Quand ils eurent fait leur chevauchée, ils s’en retournèrent en l’ost. Ceux de Saint-Macaire connurent bien que ils ne se pouvoient longuement tenir que ils ne fussent pris ; et on leur promettoit tous les jours que si par force ils étoient pris, sans merci ils seroient tous morts : si se doutèrent de la fin, que elle ne leur fût trop cruelle ; et firent en secret traiter devers les François que volontiers ils se rendroient, sauve le leur et leurs biens. Les gens d’armes qui dedans Saint-Macaire étoient perçurent bien ce convenant ; si se doutèrent des hommes de la ville que ils ne fissent aucun mauvais traité contre eux. Si se trairent tantôt au châtel, qui est beau et fort et qui fait bien à tenir, et y boutèrent tout le leur, et encore assez du pillage de la ville. Adonc se rendirent ceux de Saint-Macaire et se mirent tous en l’obéissance du roi de France.

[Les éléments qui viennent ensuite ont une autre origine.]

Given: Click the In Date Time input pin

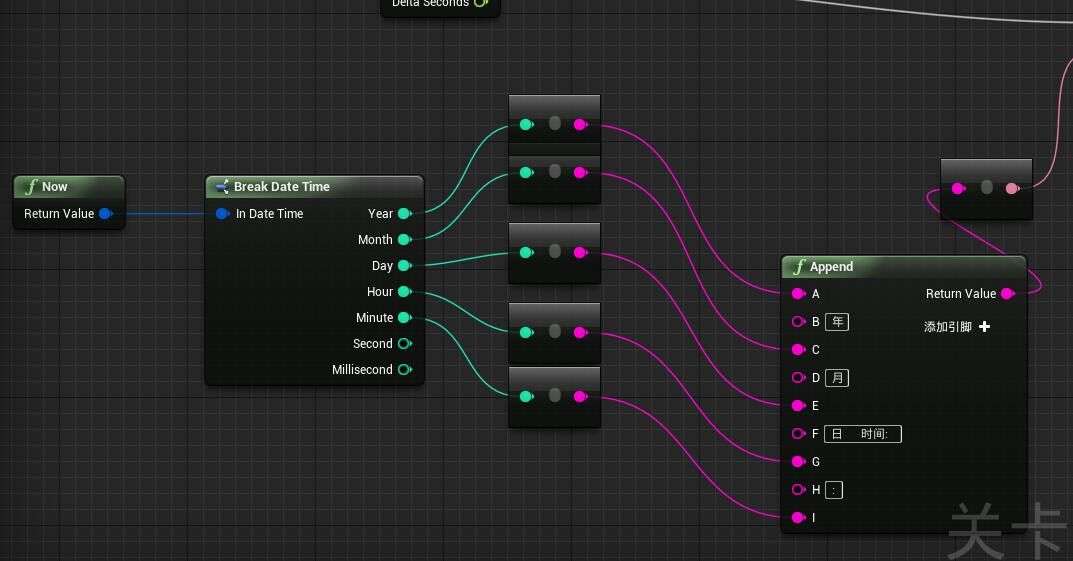Looking at the screenshot, I should (222, 213).
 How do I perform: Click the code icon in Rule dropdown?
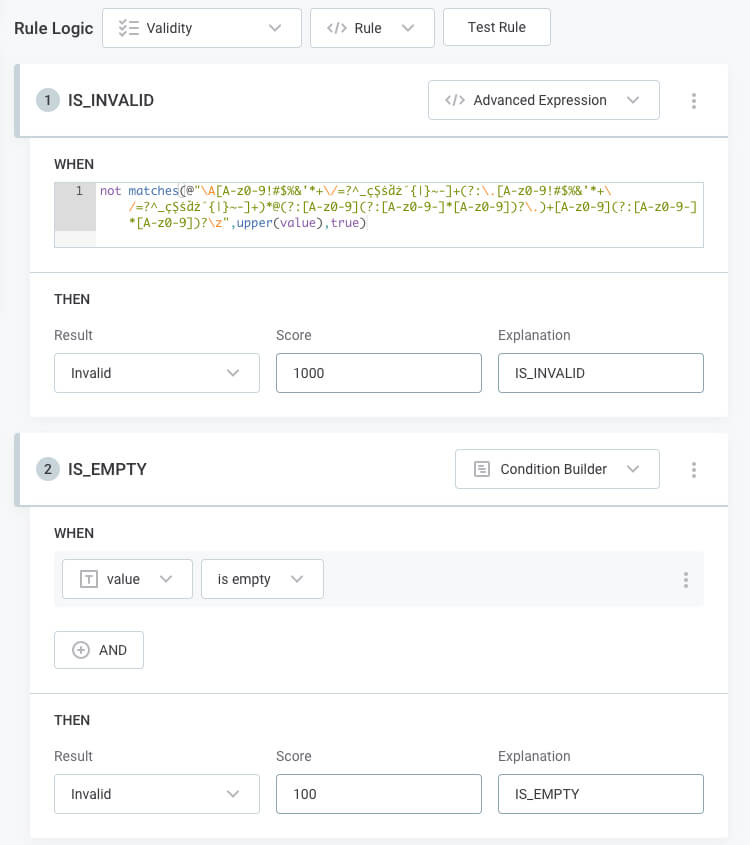click(x=336, y=28)
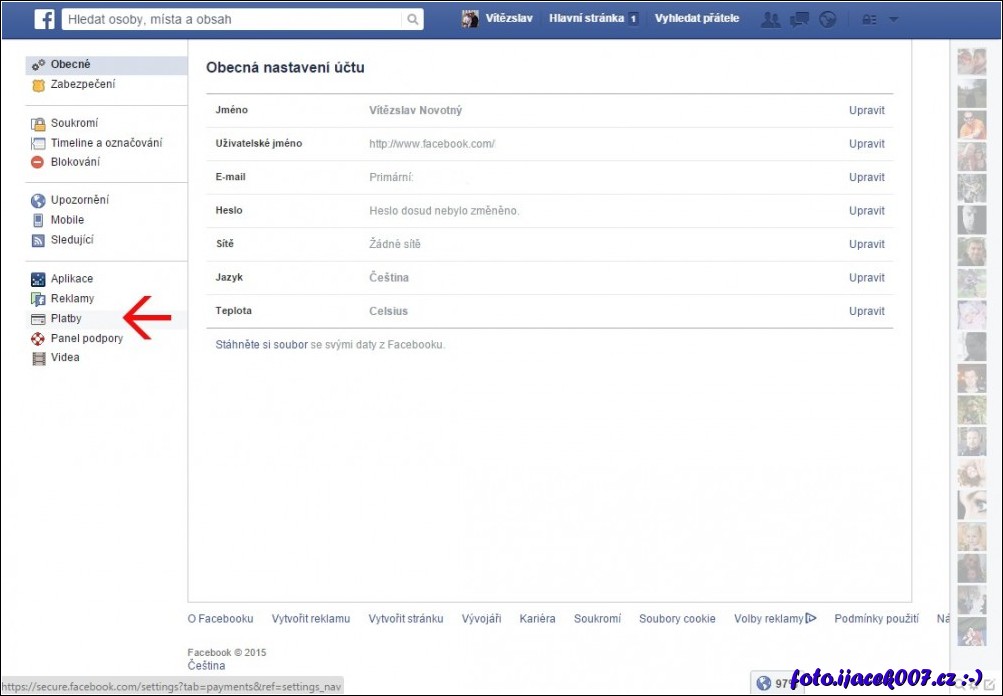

Nouvelles étoient venues au duc d’Anjou, très le siége étant devant Mont-Segur, que la duchesse sa femme étoit à Toulouse accouchée d’un moult beau fils[1]. Si devez savoir que le duc et tout l’ost en étoient tous lies, et les faits d’armes empris plus hardiment.

Sitôt que Saint-Macaire se fut rendu, on entra dedans la ville ; car là avoit beau logis et grand : si se aisèrent et rafreschirent toutes gens d’armes ; et bien trouvèrent de quoi, car la ville étoit bien pourvue. Si fut le châtel environné ; et mit-on engins devant qui ouniement jetoient pierres de faix ; et ce ébahit grandement ceux de la garnison.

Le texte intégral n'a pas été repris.